Diabetes Self-Management Training (DSMT). Medicare beneficiaries diagnosed with diabetes. Up to 10 hours of initial training within a continuous 12 months Subsequent years: up to 2 hours of follow-up
Medical Nutrition Therapy (MNT). Certain Medicare beneficiaries diagnosed with diabetes, renal disease, or who have received a kidney transplant with the last 3 years. 1st year: 3 hours of one-on-one counseling. Subsequent years: 2 hours
Screening Pap Tests. All female Medicare beneficiaries. Annually if at high-risk for cervical cancer. Every 2 years for all others
Screening Pelvic Exams. All female Medicare beneficiaries. Annually if at high-risk for cervical cancer. Every 2 years for all others
Screening Mammography All female Medicare beneficiaries age 35+.Age 35-39 1 baseline. Annually for age 40+
Bone Mass Measurements. Medicare beneficiaries at risk for loss of bone mass Every 2 years or more frequently if medically necessary
Colorectal Cancer Screening. Medicare beneficiaries age 50+. Every 2-10 years depending on risk
Prostate Cancer Screening PSA Test All male Medicare beneficiaries age 50+ Annually
Glaucoma Screening Medicare beneficiaries with diabetes, family history, African Americans 50+, Hispanics age 65+. Annually
Influenza Vaccine. All Medicare beneficiaries. Once per influenza season
Pneumococcal Vaccine. All Medicare beneficiaries. 1 Initial vaccine and 1 different 2nd vaccine 1 year later
Smoking Cessation Counseling. Medicare beneficiaries who use tobacco. 2 sessions per year
HIV Screening. All Medicare beneficiaries. Annually or 3 per pregnancy
Behavioral Therapy for Cardiovascular Disease. Men age 45-79, Women age 55-79, others at high risk. Annually
Alcohol Misuse Screening. All Medicare beneficiaries. Annually
Depression Screening. All Medicare beneficiaries. Annually
Behavioral Therapy for Obesity. Medicare beneficiaries with a BMI index over 30. Up to 22 sessions in 12 months
Preventive Screening Guidelines
Weight
Try to reduce your sugar intake. Sugar increases your risk of diabetes and increases your waist size. Consider switching to diet sodas and sugarless snacks.

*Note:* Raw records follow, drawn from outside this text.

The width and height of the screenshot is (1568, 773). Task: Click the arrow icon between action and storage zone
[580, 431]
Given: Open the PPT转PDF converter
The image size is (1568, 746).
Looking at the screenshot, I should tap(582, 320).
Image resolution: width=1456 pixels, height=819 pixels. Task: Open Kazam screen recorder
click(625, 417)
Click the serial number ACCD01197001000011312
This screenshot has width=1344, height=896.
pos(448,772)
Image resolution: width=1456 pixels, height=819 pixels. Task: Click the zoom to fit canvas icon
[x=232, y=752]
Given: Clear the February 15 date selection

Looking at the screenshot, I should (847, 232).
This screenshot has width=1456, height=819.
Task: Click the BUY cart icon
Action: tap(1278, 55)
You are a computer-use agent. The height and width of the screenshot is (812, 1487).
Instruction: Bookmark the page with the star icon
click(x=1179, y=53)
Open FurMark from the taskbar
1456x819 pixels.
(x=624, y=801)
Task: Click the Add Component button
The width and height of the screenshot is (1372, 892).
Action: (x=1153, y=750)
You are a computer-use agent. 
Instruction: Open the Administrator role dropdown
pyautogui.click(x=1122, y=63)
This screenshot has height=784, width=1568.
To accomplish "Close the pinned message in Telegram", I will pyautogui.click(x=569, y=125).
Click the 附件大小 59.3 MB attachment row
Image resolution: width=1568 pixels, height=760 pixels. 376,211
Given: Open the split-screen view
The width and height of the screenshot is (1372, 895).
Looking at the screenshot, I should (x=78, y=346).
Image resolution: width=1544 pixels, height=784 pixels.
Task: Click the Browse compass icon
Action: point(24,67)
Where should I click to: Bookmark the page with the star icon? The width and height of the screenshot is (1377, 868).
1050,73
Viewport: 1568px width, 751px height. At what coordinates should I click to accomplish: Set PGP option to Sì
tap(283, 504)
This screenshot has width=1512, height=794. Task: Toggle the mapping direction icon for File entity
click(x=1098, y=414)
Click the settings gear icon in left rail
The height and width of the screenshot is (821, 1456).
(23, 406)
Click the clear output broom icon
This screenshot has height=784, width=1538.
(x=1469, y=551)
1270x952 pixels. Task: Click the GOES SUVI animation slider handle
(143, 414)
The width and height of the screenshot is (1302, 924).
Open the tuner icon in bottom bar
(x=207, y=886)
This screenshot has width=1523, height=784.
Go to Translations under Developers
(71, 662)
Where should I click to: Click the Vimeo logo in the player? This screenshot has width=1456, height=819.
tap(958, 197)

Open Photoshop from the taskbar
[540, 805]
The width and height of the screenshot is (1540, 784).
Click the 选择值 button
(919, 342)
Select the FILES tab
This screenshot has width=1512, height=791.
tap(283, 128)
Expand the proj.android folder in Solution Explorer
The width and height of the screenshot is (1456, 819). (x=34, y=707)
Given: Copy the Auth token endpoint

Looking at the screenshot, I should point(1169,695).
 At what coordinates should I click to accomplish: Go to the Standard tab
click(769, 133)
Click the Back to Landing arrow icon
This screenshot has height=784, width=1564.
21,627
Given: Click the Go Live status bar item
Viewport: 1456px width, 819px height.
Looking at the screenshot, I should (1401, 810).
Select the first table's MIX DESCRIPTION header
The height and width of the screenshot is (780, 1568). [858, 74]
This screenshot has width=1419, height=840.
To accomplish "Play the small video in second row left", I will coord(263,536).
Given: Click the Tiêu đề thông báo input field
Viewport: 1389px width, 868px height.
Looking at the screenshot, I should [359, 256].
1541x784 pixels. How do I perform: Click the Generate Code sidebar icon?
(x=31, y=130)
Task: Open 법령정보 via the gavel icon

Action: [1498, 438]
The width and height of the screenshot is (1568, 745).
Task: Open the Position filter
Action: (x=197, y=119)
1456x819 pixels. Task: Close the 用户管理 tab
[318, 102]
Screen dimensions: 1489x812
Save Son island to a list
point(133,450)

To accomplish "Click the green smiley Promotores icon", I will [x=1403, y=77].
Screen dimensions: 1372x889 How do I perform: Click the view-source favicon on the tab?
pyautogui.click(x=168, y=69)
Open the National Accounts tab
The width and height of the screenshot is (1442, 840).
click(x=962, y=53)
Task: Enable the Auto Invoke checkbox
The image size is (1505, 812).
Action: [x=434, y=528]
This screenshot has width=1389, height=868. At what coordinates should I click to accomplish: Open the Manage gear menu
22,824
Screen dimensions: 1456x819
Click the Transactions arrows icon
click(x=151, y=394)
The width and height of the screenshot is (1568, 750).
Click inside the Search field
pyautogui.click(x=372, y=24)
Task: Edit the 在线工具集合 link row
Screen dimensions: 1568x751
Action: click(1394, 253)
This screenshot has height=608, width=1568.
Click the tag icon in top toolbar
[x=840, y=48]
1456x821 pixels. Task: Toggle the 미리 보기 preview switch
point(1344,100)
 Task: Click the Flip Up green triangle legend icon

We all know fried food is tasty, but it puts you at high risk for heart disease and heart attack. Substitute chicken or fish whenever you can.
Nutrition
Weight gain can be avoided by increasing your exercise level and keeping your meal portions small. Eat small portions of food 4-5 times per day instead of 3 large meals. Skip desserts. Eat fruit, nuts and raisins as snacks. A small amount of nuts per day can help reduce your risk of heart disease, lower your "bad" cholesterol and increase your "good" cholesterol.
Green leafy vegetables should be a part of your diet every day. Try to eat 1-2 servings of these to help your heart and reduce your risk of diabetes.
Fall Prevention
You should take extra precautions around your house, bathroom and outside on your walkway to have railings installed so you don't fall and suffer a setback.
Be aware that slippery surfaces can lead to falls and those can lead to hospitalization, long term care facilities and even nursing homes. Use handrails and stay off the ice!
Cognition
You did not express any concerns about your cognition and no immediate concerns or issues have been identified. Your provider will work with you to further evaluate your cognition as needed or requested.
Depression
Your outlook on life is important to your well-being. If you have a negative outlook, tell your provider immediately. You may have early signs of depression.
Physical Strength
Your age is 65 years or older. As you age your bones become brittle and you have muscle loss. Your provider can discuss ways that you can help strengthen bones and muscles.
Referrals
Your provider may request additional screenings based on your medical conditions and screening history. The other side of this page explains potential recommended screenings and Medicare recommended guidelines. Your provider will go over these with you as needed.